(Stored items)
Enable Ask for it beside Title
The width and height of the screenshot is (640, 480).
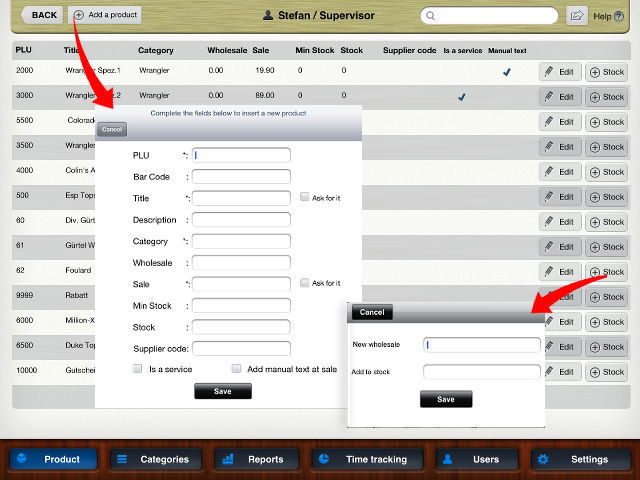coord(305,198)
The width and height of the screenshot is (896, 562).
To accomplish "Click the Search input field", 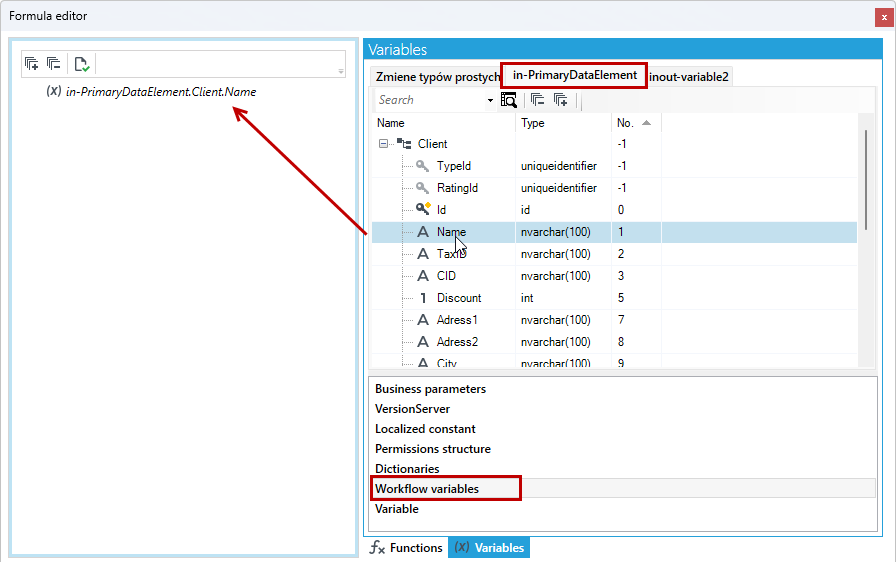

What this task involves> Leave the pictures out and write out every entry exactly as given.

Task answer>
Enable Ask for it beside Title
The width and height of the screenshot is (640, 480).
coord(305,198)
The width and height of the screenshot is (896, 562).
To accomplish "Click the Search input field", 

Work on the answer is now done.